Post
by CorvusCorax » Thu Apr 04, 2019 2:59 am
The problem with democracy in general and direct democracy in particular is that, while everyone is entitled to an oppinion and the right to vote, not everyone is capable of forming qualified oppinion.
On the contrary, experts with the knowledge and insight to form a qualified oppinion often are a minority, while the uninformed masses are easily manipulated by means of propaganda, targeted misinformation, FUD and polemism.
As such the system can easily be attacked by an adversarial agent with sufficient outreach, using low level stimulants including strong emotions such as fear, to trick a majority into misinformed oppinions, leading to non-justifyable voting outcomes.
This affects all mass voting be it direct ( Brexit ) or indirect ( US presidential election, Turkey, etc... )
Augmentation or widespread personal communication devices with tight interconnections ( aka social networks ) with unfiltered information flow make a society more vulnerable to such attacks than one with a more centralised information flow through redacted media.
The seemingly trivial solution, employed by China and others, to censor information flow is introducing a worse problem: A single point of failure through which an attacker can use the existing censorship infrastructure to manipulate the population arbitrarily, not just by injecting misleading propaganda but simultaneously surpressing the truth.
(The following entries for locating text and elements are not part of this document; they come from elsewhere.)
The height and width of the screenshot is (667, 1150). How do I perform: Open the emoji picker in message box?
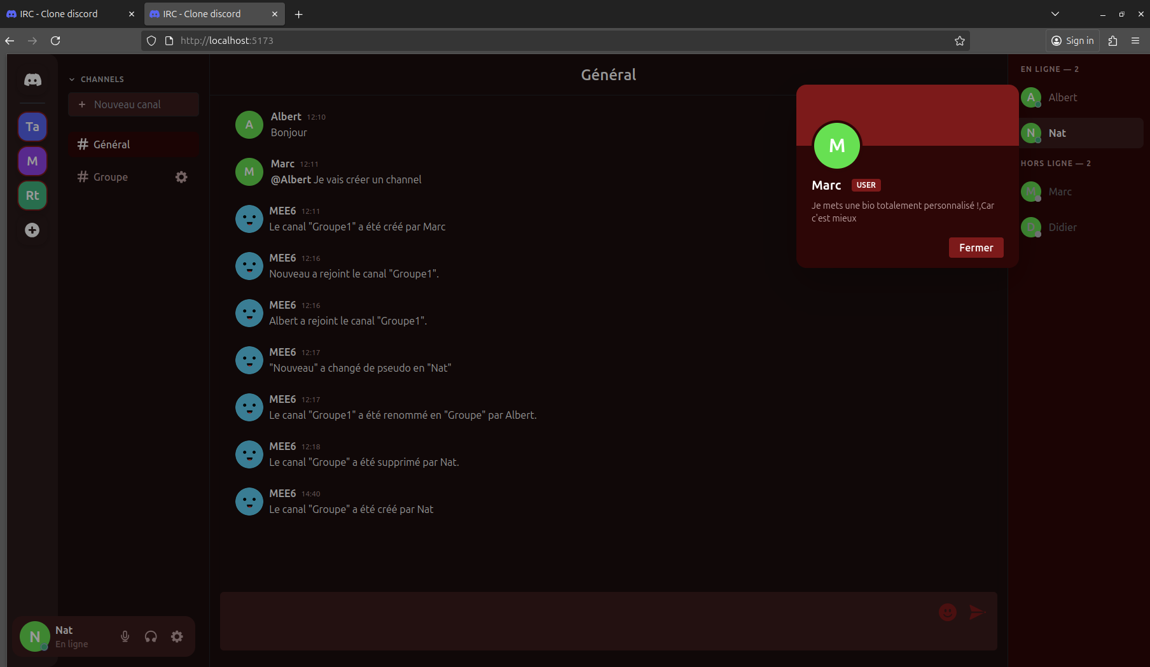(x=947, y=612)
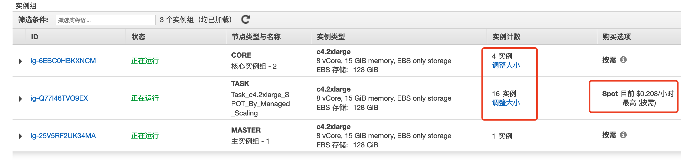Expand the ig-Q77I46TVO9EX row details
The height and width of the screenshot is (165, 681).
coord(20,99)
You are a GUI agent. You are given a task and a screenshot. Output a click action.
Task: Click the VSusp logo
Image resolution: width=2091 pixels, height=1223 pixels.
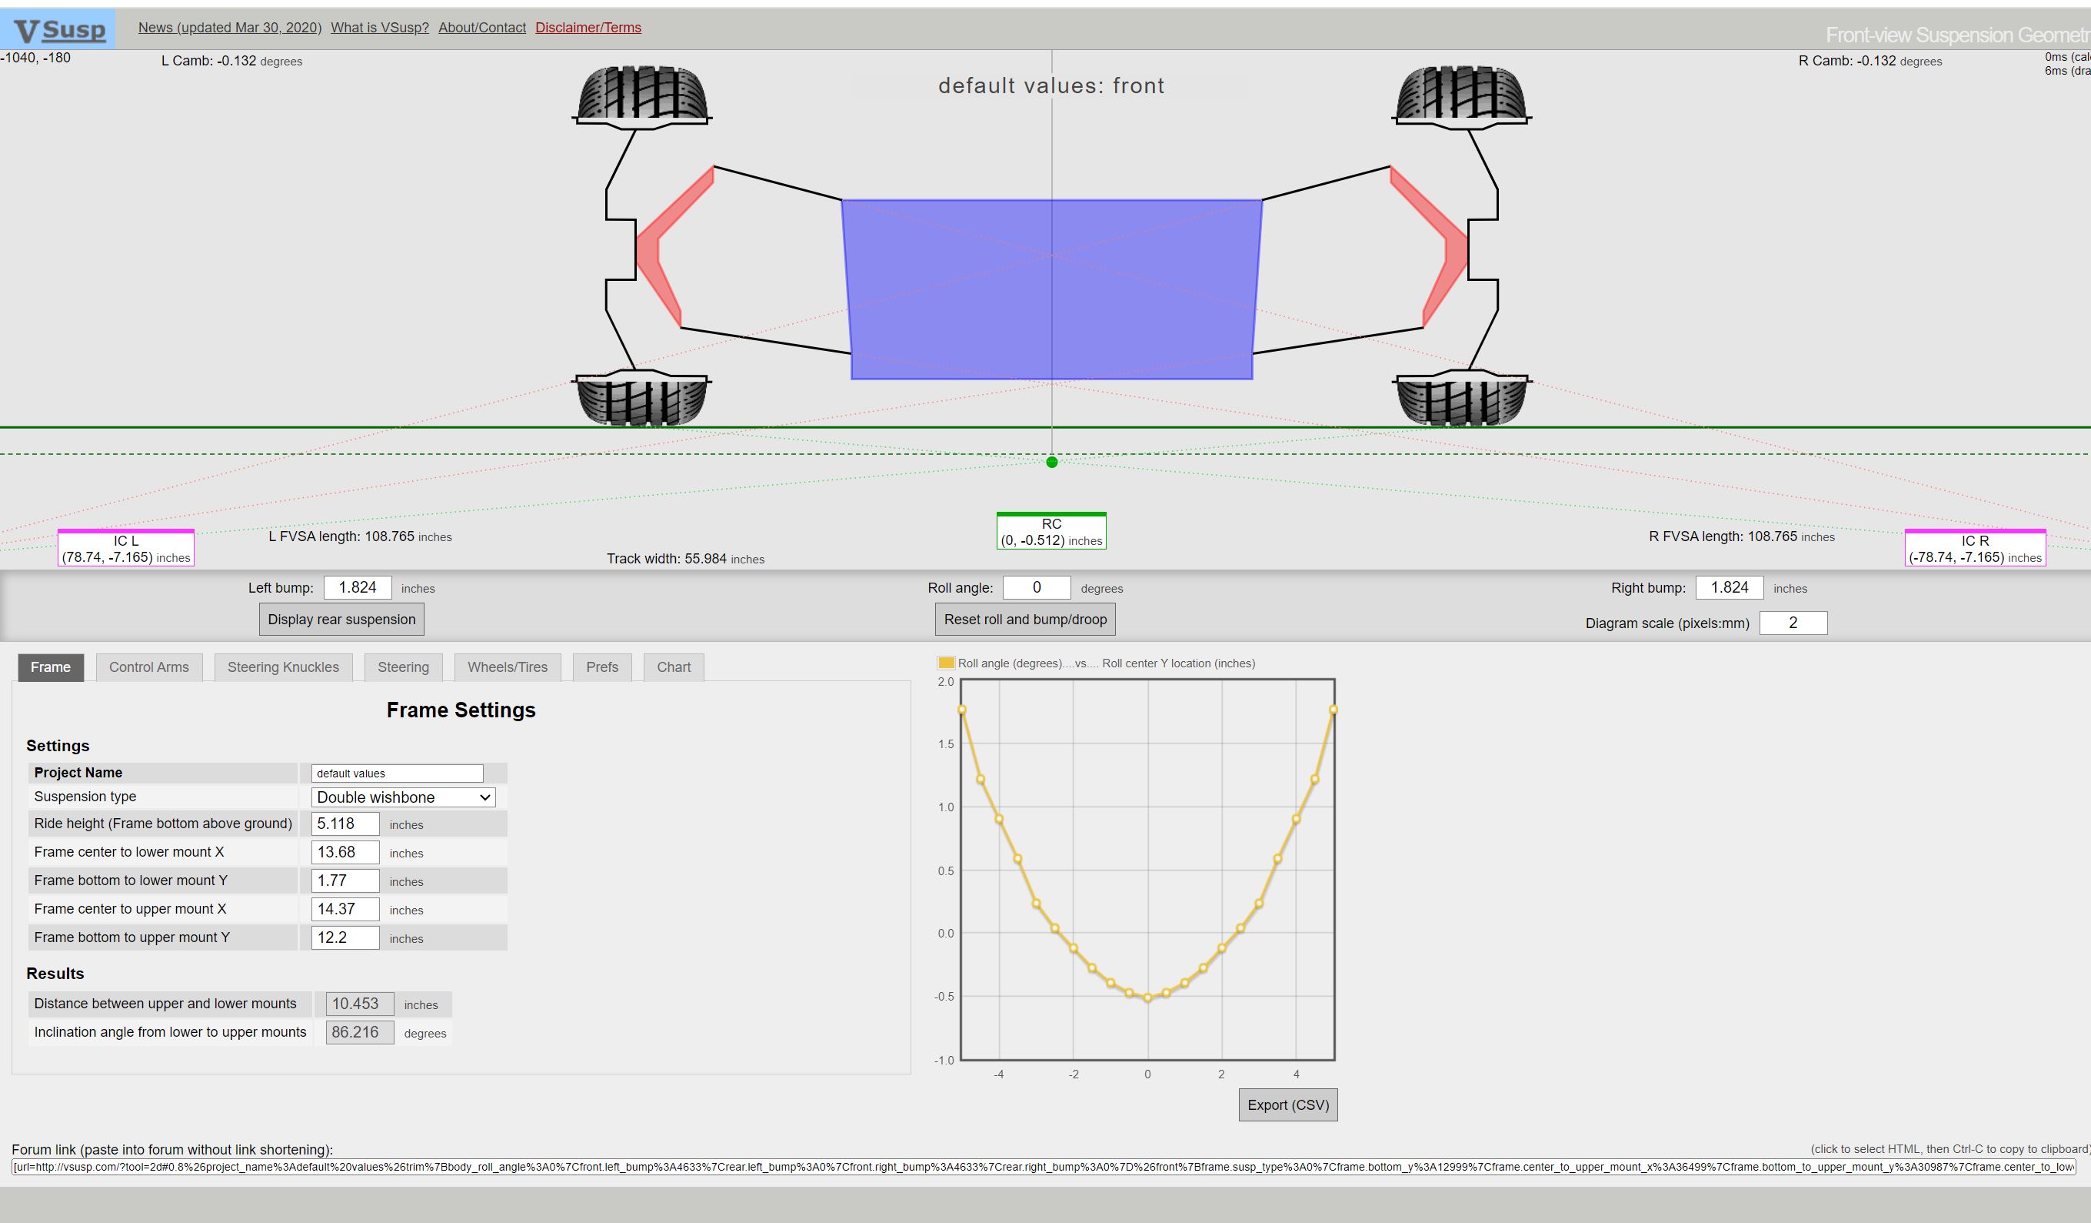click(59, 30)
An ideal solution would be to limit voting only to individuals that have an informed oppinion, such as
- sufficient education and background knowledge on the topic
- sufficient intelligence and capacity to forsee the consequences
- sufficient access to relevant and acvurate information
However on many topics such groups of individuals would not represent the population well, as education and access to information is often strongly corelated with social status and sometimes racial- or immigration background. As such selfishness could lead such groups into making decisions that benefit themselves but not the majority of the population.
Similar can already be seen in political professions in representative forms of Democracy, where party members available as electable representatives do not actually represent the population but merely a political elite vulnerable to Bribary and influence from various lobbyists.
Maybe the best form of government would be a benevolent dictator in form of an artificial construct , designed in such a way to enforce the benefit of the many over the benefit of few at the expense of the majority.
Humans, history has shown repeatedly, cannot be trusted with this kind of power.